O vice-cônsul diz que ser estrangeiro por lá também muda a experiência sendo LGBTQI+ e, antes da descriminalização, os dois participaram de uma parada LGBT em que sentiram que o país passava por evoluções.
"Vimos movimentos em 2019 que foi muito bacana presenciar, a comunidade mostrava um fôlego e dizia claramente que 'nós existimos, nós estamos aqui, nós vamos lutar', foi muito bom ver isso", conta Glauber.
Proteção
Como os dois são brasileiros, o casal entende que muitas vezes ser estrangeiro foi algo positivo no país. "Quando chegamos em Luanda, houve uma confusão com a nossa reserva de hotel, já que eu pedi uma cama de casal no quarto e a recepcionista entendia que para dois homens o 'normal' era ter duas camas no quarto, mas a gerente que liberou o quarto e era portuguesa entendeu que éramos estrangeiros.

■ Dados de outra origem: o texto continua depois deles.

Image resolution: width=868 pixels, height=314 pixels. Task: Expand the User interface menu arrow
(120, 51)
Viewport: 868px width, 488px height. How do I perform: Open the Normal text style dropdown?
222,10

Notamos que a angolana ficou confusa e iria demorar para se acostumar", conta Glauber.
Além disso, os dois brincam que, por parecerem um com o outro, muitas situações desagradáveis foram evitadas por isso. "Nunca olham para nós como casal, olham como irmãos", diz Glauber. "No nosso caso a chance de olhar torto é menor, mas é aquilo: dizem que com o tempo um fica parecido com o outro", afirma Rhicardo.

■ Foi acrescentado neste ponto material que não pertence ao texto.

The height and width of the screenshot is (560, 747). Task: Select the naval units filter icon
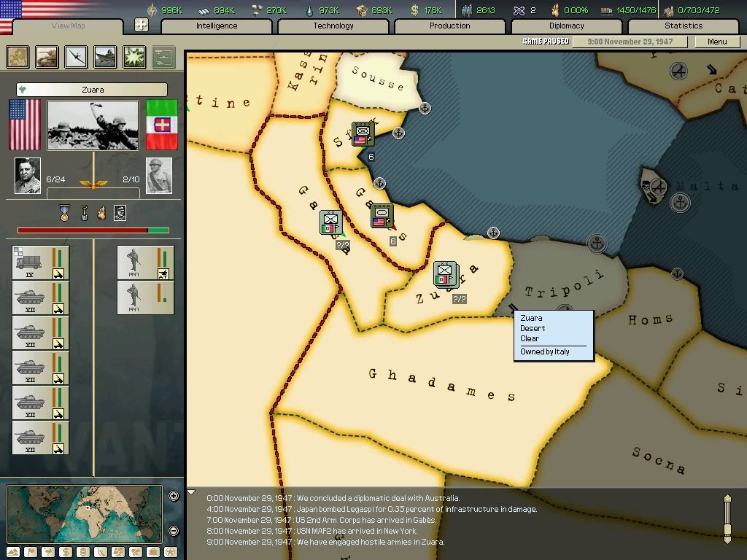pos(105,57)
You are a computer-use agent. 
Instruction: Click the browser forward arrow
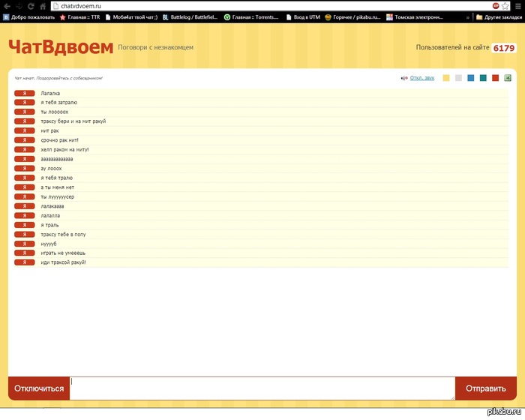(x=19, y=6)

Por conta da pandemia da Covid-19, os planos de casar foram adiados e, agora, Glauber e Rhicardo esperam a vacina e a liberação de voos para o Brasil para comemorar a união com a família. "Nós temos apenas a união estável, não casamos na Austrália. Assim que todos estiverem vacinados, podemos celebrar o casamento", diz Glauber.